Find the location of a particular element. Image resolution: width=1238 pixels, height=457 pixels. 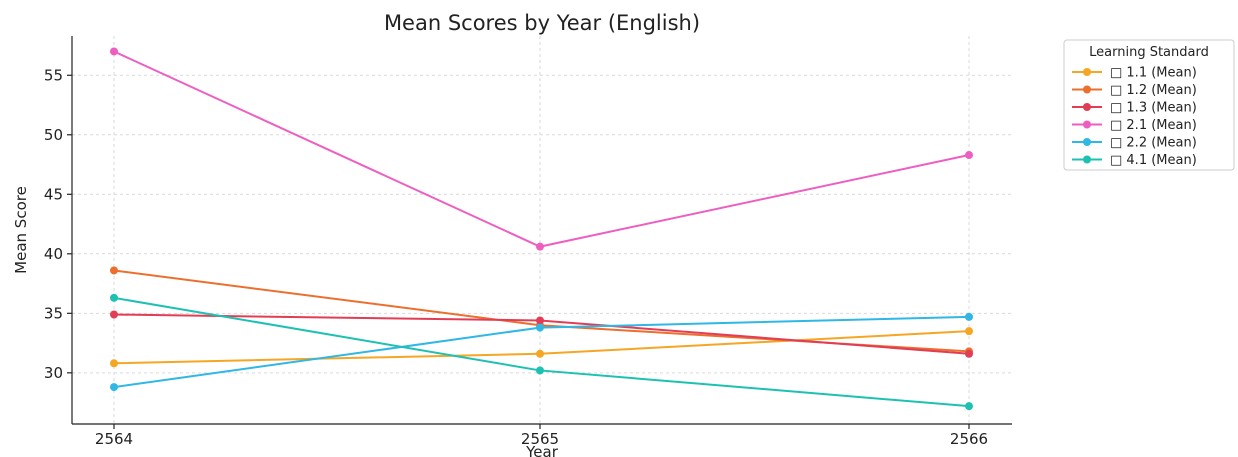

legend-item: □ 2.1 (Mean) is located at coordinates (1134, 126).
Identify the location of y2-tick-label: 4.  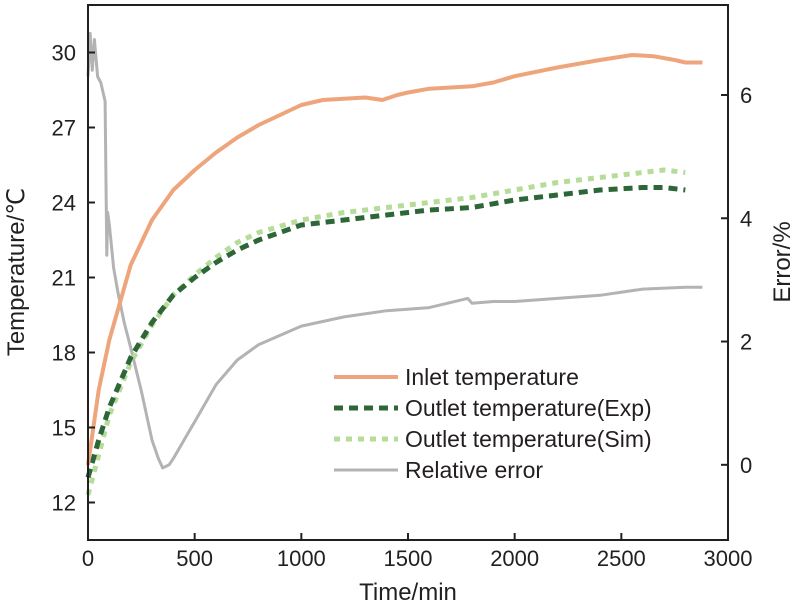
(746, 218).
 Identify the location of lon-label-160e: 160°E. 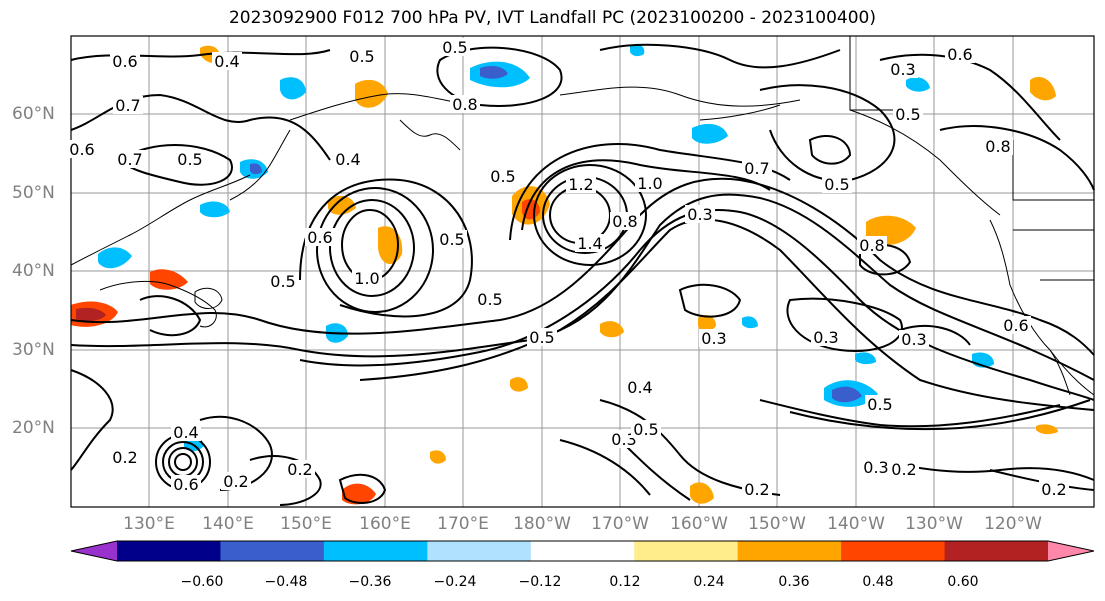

* [Your objective] Output all of the material above word for word, omitting the pictures.

* [Output for this exercise]
Find the location of a particular element. Image resolution: width=1238 pixels, height=457 pixels. 

legend-item: □ 2.1 (Mean) is located at coordinates (1134, 126).
Identify the location of y2-tick-label: 4.  
(746, 218).
 Identify the location of lon-label-160e: 160°E. 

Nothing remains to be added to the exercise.